La febbre nei più piccoli, in genere, spaventa le mamme, che spesso non sanno come gestirla. Nei primi anni di vista il sistema di termoregolazione non funziona ancora a pieno regime, per cui la temperatura corporea si altera con facilità, per esempio per il movimento, la vivacità intensa, una lunga crisi di pianto, in base all’ora del giorno e l’alimentazione. Queste situazioni di rialzo termico non devono preoccupare, perché sono passeggere.

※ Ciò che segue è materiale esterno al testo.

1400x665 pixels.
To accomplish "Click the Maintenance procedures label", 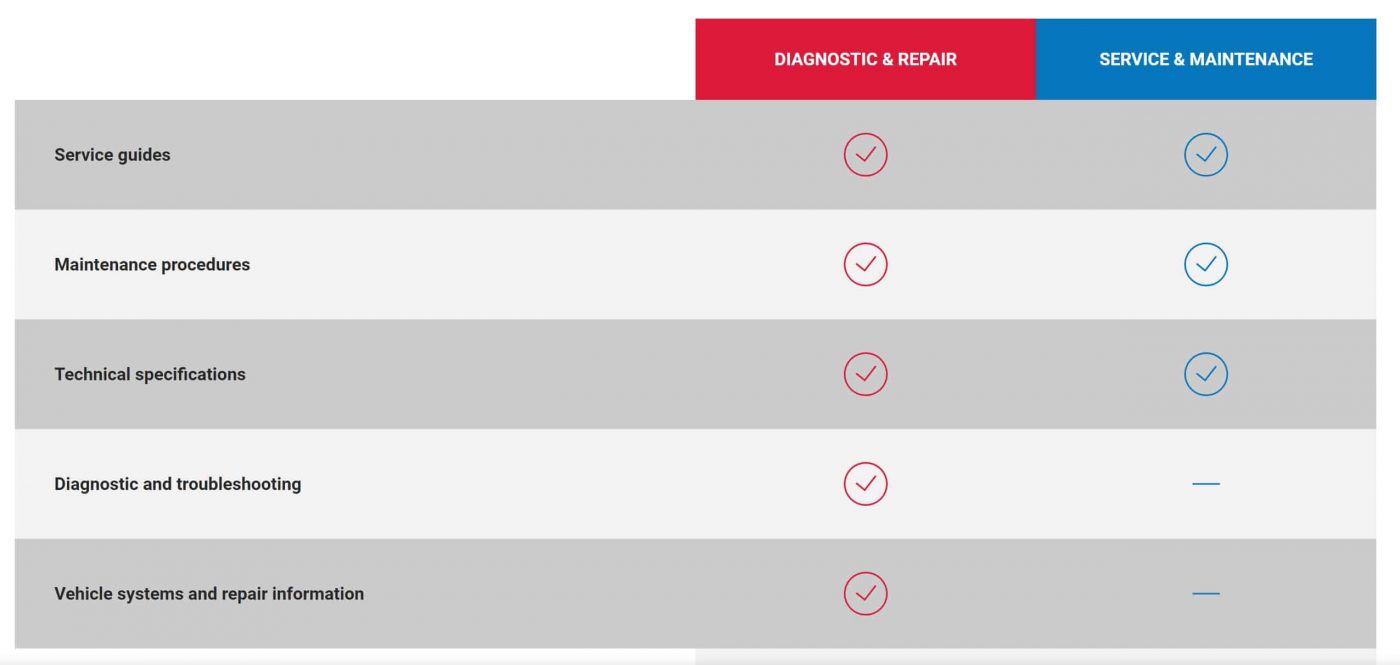I will click(152, 265).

Le cause principali della febbre vera e propria nei bambini sono le infezioni da virus e batteri: l’organismo aumenta la temperatura corporea proprio per impedire ai nemici di moltiplicarsi. La temperatura può essere rilevata a livello della pelle (sotto le ascelle o tra le pieghe inguinali) o internamente (in bocca, nel sedere, nell’orecchio). Non c’è un metodo in assoluto più valido di un altro: occorre, però, acquisire una certa manualità in base al tipo di termometro utilizzato, per evitare che i valori risultino sfasati.

Ecco qualche suggerimento da attuare in caso di febbre dei bambini:

1) Mantenere il confort del bambino: se ha i brividi, tenerlo coperto ma senza esagerare, mentre se avverte caldo, lasciare che si scopra;

2) Fare bere il bimbo più del solito (acqua, tè, succhi di frutta) per reintegrare i liquidi persi con il sudore ed evitare la disidratazione.

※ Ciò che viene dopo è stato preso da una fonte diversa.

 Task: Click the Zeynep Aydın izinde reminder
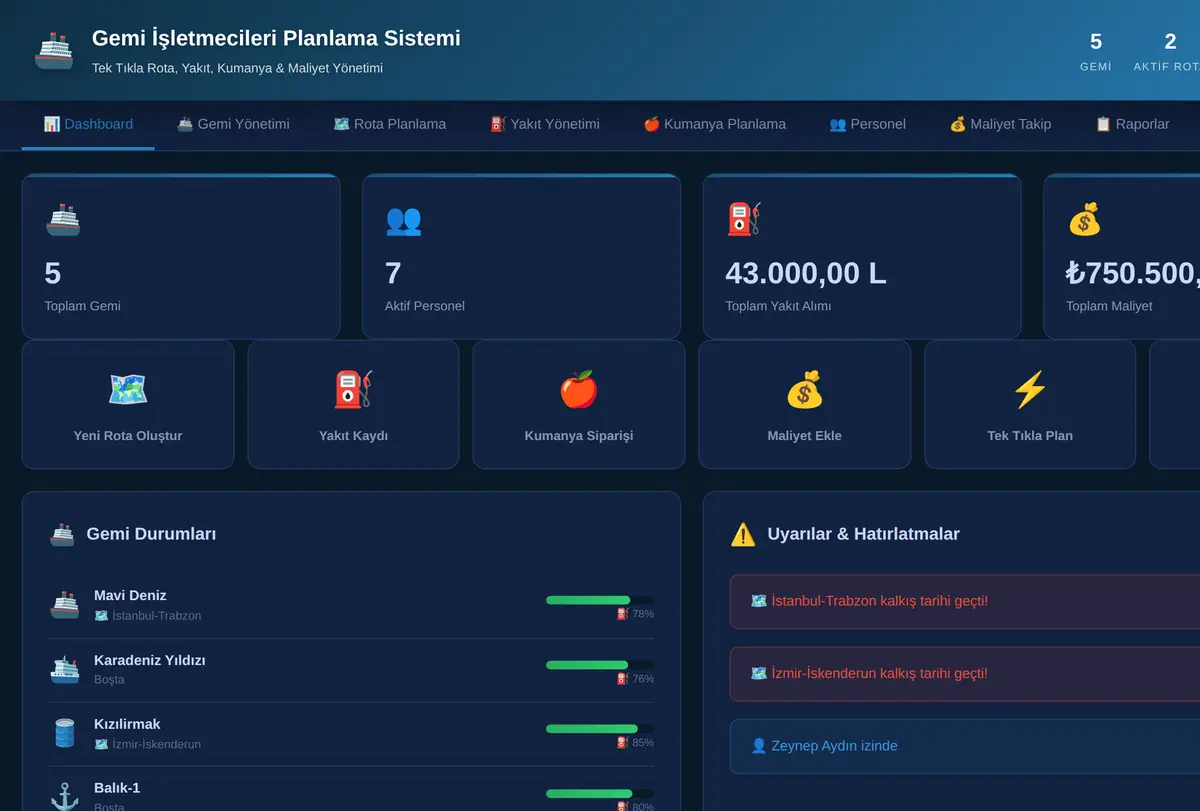pyautogui.click(x=965, y=746)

Se non ha appetito non serve, invece, forzarlo a mangiare;

3) In assenza di brividi, si possono fare spugnature di acqua tiepida, a 36 gradi (non fredda), su fronte, polsi, piedi, per aiutare a disperdere il calore e abbassare la temperatura;

4) Non è necessario tenere il bimbo a letto, se non avverte troppo disagio: basta che non faccia sforzi eccessivi che lo rendano più debole;

5) Non svegliare il bambino per dargli l’antipiretico: il riposo aiuta il corpo a combattere l’infezione e, quindi, ad abbassare la febbre. Se ci sono invece le convulsioni (più frequenti nei bambini con età compresa tra i 6 mesi e i 5 anni) non si deve perdere la calma, né scuotere o schiaffeggiare o cercare di bloccare il piccolo, ma sdraiarlo sul fianco, così non rischia di soffocare, dove non possa cadere e farsi male, liberarlo dai vestiti stretti e pulire velocemente la bocca dalla saliva.

Se la crisi non si risolve in pochi minuti portarlo al più vicino Pronto soccorso.